WORK TASK » Where the data below has the string "agent", return the whole line.

BEGIN AVAILABLE DATA

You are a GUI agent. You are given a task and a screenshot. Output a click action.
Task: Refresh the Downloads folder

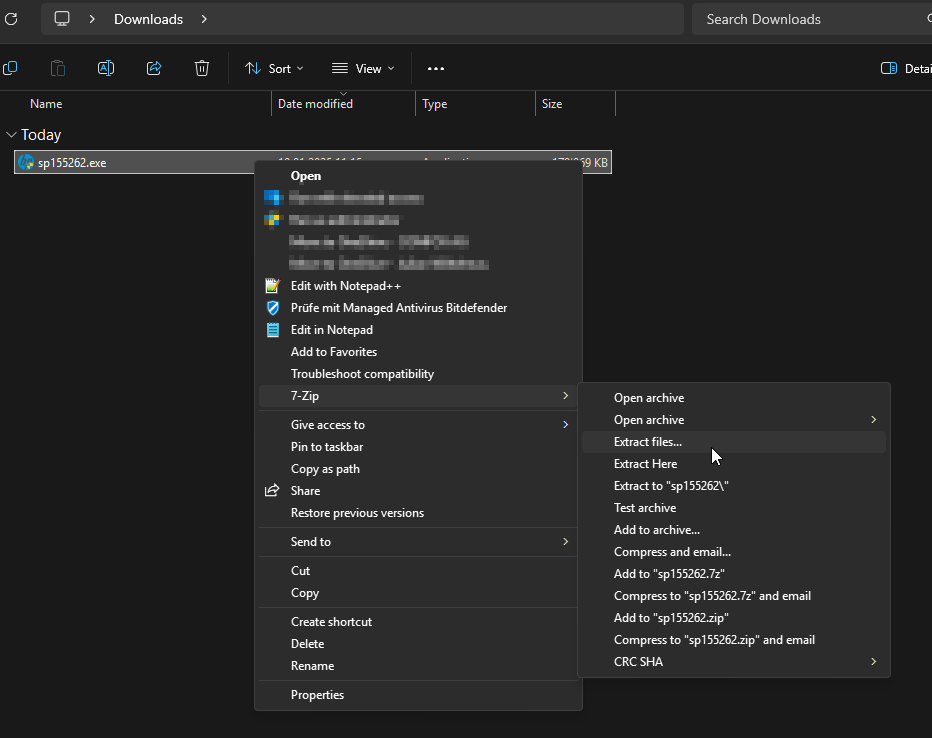(11, 18)
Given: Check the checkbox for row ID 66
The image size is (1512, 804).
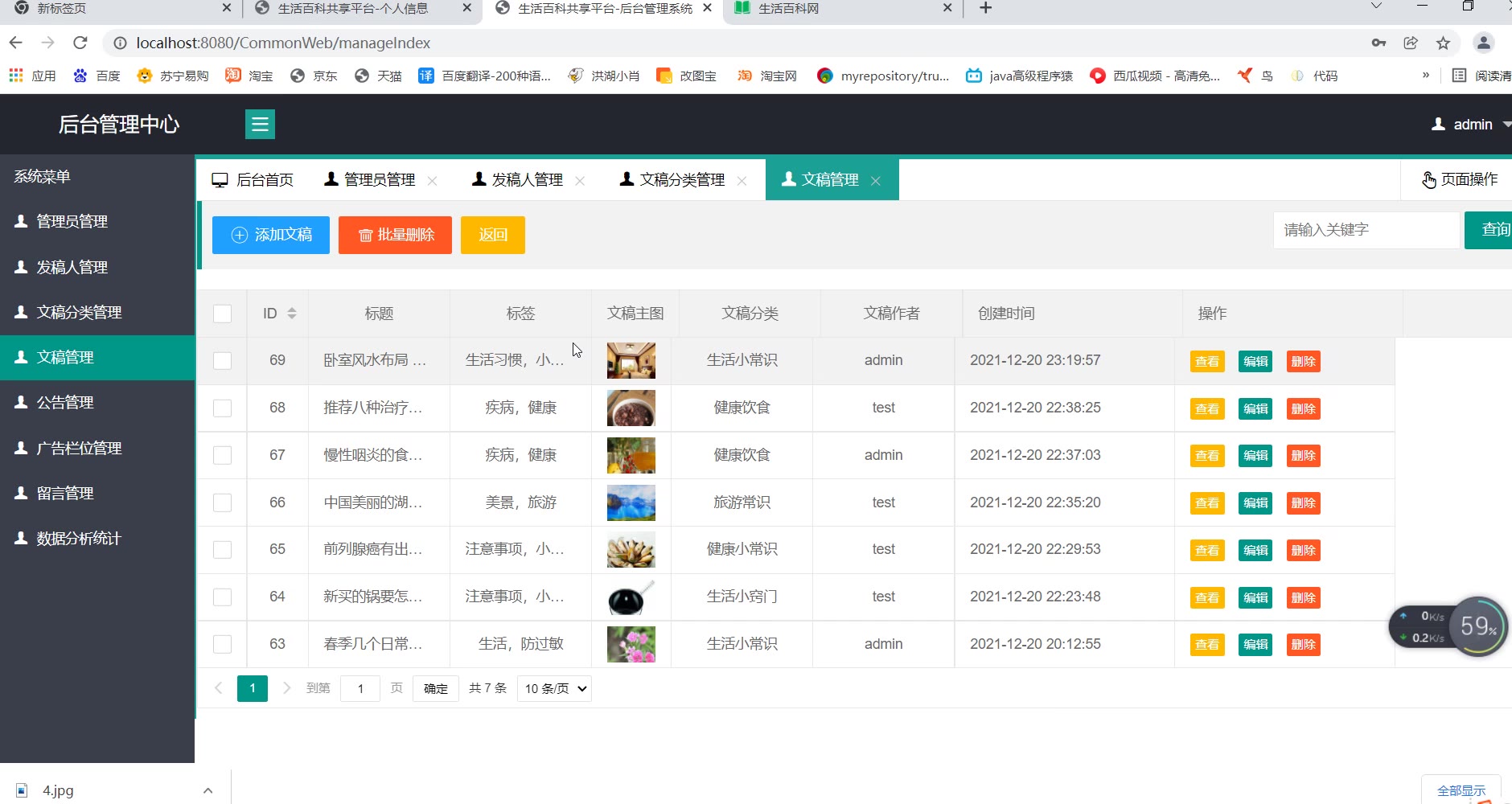Looking at the screenshot, I should (223, 503).
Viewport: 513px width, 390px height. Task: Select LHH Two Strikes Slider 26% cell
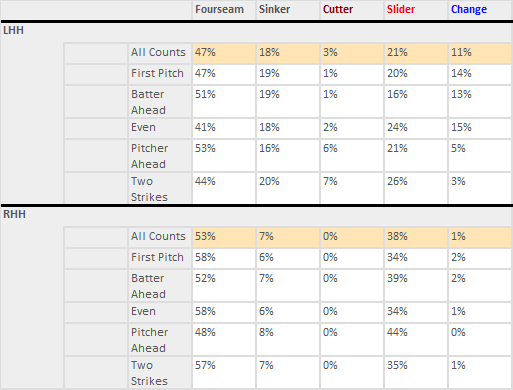(x=416, y=188)
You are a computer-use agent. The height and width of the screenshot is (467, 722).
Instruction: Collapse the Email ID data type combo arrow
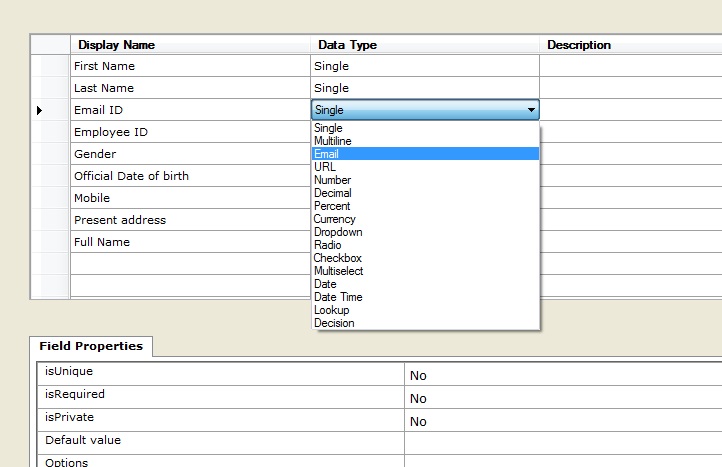pyautogui.click(x=531, y=110)
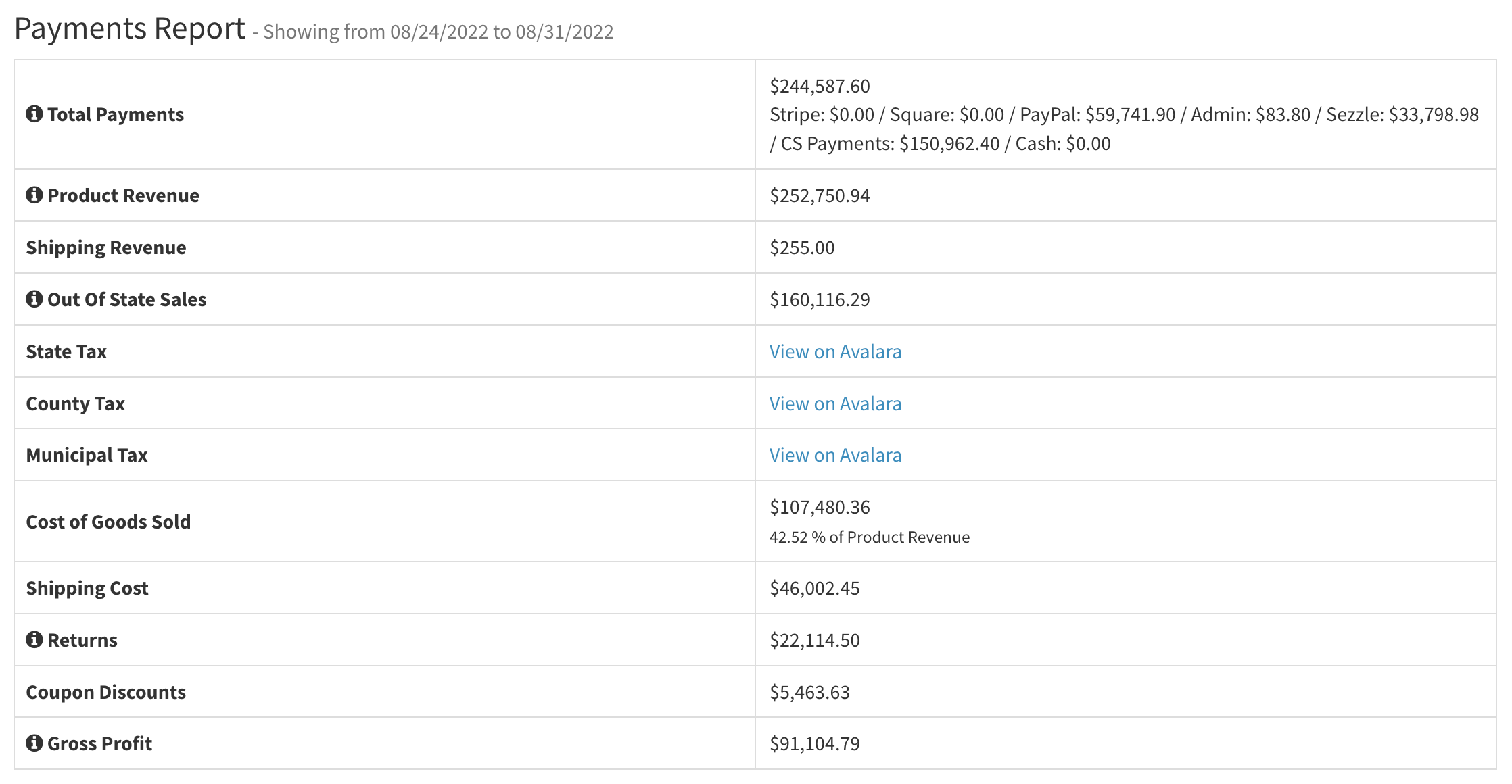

END AVAILABLE DATA

ANSWER BOX »
You are a GUI agent. You are given a task and a screenshot. Output a click action.
You are a computer-use agent. The height and width of the screenshot is (467, 722).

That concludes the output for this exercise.